[Saved entries]
====================
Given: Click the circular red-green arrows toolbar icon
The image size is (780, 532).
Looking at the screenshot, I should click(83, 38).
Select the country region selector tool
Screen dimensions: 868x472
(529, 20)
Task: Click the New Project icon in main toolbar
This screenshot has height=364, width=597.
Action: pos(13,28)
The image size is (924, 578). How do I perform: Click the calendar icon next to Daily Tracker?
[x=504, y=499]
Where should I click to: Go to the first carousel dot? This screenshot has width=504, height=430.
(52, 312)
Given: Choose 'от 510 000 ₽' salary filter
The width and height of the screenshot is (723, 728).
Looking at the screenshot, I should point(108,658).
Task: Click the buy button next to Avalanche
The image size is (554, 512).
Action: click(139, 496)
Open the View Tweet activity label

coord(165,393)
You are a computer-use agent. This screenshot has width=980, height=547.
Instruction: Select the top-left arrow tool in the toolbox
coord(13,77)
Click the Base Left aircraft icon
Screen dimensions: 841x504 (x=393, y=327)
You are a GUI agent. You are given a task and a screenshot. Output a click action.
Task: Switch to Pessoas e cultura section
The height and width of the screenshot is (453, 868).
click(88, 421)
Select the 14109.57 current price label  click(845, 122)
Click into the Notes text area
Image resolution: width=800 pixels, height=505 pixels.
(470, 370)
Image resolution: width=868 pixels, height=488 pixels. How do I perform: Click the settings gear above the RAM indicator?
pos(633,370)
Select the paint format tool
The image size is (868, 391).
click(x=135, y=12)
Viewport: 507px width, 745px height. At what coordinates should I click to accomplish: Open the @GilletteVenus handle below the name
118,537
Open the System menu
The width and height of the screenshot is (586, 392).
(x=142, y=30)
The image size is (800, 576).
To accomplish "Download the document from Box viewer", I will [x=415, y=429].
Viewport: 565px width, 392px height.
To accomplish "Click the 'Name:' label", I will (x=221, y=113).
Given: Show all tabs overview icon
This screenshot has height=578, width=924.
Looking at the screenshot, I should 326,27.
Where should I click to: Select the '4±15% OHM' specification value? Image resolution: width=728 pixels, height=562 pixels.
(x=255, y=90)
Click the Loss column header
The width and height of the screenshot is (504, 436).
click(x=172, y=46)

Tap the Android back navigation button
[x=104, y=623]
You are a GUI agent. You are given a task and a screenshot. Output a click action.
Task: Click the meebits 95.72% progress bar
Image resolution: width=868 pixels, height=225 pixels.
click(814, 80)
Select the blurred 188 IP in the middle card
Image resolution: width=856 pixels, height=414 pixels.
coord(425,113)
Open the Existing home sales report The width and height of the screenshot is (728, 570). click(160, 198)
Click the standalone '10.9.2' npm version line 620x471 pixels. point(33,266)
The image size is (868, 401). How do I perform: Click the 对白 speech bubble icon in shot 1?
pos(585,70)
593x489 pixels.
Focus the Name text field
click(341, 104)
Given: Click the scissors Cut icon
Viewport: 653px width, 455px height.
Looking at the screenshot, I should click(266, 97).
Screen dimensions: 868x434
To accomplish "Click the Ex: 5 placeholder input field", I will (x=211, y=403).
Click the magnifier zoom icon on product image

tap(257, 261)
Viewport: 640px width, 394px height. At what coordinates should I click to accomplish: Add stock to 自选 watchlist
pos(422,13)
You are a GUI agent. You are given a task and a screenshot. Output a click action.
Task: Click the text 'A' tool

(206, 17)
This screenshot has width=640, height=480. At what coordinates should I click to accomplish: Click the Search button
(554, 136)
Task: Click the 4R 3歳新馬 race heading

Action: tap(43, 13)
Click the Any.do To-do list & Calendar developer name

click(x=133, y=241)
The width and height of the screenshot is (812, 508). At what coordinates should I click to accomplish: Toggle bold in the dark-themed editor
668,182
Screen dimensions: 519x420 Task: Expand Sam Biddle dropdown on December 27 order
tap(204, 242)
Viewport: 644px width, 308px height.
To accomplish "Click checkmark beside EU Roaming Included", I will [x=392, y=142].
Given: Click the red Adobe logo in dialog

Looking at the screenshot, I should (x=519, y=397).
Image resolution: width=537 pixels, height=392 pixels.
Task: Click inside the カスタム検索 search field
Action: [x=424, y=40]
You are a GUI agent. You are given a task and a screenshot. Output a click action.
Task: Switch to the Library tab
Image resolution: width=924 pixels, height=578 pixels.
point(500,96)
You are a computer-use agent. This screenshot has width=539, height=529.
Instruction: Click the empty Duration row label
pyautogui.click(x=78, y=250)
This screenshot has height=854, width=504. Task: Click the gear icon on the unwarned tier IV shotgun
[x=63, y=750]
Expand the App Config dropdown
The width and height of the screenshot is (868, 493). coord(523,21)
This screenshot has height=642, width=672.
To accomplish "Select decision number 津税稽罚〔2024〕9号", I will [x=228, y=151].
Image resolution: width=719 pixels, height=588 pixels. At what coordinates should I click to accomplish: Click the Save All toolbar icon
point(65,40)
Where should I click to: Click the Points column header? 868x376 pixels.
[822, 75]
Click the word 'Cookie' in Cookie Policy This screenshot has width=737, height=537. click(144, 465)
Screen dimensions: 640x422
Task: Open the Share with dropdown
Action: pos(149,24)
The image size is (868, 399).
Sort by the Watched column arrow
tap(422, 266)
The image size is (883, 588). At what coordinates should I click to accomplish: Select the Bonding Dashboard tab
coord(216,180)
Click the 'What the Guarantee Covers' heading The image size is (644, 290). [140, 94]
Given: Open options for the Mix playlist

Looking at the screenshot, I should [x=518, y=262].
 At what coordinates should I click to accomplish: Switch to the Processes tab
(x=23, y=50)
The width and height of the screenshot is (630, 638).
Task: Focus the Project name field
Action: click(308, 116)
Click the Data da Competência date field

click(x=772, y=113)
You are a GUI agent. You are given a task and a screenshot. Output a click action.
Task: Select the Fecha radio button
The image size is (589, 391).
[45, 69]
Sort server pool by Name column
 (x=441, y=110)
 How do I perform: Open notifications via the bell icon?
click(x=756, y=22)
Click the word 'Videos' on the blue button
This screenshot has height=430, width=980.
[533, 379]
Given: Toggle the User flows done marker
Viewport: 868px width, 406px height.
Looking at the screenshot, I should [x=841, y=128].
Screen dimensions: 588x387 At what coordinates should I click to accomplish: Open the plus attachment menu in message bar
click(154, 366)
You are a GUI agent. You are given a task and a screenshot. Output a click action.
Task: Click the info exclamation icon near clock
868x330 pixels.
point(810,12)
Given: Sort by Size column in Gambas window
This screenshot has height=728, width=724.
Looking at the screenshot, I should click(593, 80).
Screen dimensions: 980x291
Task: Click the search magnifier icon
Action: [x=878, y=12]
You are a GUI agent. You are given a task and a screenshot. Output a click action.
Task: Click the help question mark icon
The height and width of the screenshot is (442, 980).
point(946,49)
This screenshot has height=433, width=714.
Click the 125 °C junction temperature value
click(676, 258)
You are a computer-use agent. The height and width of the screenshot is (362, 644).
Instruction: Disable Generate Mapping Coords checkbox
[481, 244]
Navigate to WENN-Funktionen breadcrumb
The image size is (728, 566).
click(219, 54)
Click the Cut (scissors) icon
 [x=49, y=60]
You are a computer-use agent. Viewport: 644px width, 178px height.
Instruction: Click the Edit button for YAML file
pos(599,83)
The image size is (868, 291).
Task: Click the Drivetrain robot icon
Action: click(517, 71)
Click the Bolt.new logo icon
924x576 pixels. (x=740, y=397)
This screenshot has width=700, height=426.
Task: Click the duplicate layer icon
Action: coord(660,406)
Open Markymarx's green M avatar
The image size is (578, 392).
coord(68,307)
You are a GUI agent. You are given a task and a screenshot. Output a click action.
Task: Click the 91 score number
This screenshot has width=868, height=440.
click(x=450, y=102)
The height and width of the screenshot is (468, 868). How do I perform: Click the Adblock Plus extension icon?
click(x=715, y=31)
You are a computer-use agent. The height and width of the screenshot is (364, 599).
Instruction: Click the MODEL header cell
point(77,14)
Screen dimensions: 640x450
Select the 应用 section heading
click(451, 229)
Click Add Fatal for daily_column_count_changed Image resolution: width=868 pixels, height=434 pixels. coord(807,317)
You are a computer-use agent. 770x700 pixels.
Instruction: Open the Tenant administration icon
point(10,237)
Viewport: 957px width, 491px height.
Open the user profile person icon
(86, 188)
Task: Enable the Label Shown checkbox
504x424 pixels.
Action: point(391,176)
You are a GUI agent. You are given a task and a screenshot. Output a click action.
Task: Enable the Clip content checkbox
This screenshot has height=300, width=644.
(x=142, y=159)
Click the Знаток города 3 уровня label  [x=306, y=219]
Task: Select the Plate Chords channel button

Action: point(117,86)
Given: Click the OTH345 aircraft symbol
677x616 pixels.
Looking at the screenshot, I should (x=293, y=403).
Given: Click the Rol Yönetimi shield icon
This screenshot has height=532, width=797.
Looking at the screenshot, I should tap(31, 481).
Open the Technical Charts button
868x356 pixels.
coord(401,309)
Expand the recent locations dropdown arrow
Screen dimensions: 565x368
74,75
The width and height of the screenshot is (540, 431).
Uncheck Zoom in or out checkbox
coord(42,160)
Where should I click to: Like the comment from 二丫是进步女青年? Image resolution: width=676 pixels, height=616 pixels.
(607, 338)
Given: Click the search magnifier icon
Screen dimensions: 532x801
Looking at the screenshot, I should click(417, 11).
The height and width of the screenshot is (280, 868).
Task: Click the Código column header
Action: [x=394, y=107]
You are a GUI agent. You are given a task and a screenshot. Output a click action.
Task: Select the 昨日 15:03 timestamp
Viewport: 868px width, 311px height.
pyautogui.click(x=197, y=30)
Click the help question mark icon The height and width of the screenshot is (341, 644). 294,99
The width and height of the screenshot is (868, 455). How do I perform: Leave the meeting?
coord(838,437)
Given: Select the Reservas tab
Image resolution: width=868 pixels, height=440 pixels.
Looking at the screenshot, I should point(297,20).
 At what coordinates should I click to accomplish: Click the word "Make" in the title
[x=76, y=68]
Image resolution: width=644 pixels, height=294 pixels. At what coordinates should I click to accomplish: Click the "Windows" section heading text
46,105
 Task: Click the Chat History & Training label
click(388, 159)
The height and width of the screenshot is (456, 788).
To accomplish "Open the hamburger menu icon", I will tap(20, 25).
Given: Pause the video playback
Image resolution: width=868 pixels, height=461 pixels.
====================
Show every line of the records above that contains the word "number".

Exercise answer:
To accomplish "Select decision number 津税稽罚〔2024〕9号", I will [x=228, y=151].
Task: Click the 91 score number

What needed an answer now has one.